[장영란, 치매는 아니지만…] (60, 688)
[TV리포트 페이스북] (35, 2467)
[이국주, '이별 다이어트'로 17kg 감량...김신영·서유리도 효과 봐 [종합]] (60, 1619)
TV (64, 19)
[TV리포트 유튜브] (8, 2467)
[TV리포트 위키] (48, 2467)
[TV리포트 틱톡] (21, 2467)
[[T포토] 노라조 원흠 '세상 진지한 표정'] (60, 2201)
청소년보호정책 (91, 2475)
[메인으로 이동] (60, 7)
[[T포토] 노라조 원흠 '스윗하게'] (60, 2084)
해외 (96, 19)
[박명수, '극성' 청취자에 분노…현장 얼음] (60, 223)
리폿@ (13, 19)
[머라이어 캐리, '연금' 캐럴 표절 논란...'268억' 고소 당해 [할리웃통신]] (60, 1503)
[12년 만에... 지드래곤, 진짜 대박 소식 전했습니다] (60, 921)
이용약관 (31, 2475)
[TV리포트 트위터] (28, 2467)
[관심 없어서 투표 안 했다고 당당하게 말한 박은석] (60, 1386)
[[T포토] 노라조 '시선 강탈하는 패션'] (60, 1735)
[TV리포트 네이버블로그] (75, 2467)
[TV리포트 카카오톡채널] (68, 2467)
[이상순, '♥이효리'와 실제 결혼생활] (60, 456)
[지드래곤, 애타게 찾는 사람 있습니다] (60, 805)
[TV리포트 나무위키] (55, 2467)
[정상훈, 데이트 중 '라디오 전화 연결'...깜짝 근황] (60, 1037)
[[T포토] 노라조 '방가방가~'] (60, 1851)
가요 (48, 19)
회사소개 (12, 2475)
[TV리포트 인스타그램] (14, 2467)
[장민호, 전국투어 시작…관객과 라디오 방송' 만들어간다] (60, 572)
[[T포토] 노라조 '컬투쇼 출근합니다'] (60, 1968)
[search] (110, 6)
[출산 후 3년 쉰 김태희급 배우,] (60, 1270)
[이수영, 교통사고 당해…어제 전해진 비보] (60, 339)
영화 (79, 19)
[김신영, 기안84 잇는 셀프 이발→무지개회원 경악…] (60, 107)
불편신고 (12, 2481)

******************************

[TASK TO CARRY OUT]
Search the material for the word "지드래곤" and copy each line where it occurs.

[ANSWER BOX]
[12년 만에... 지드래곤, 진짜 대박 소식 전했습니다] (60, 921)
[지드래곤, 애타게 찾는 사람 있습니다] (60, 805)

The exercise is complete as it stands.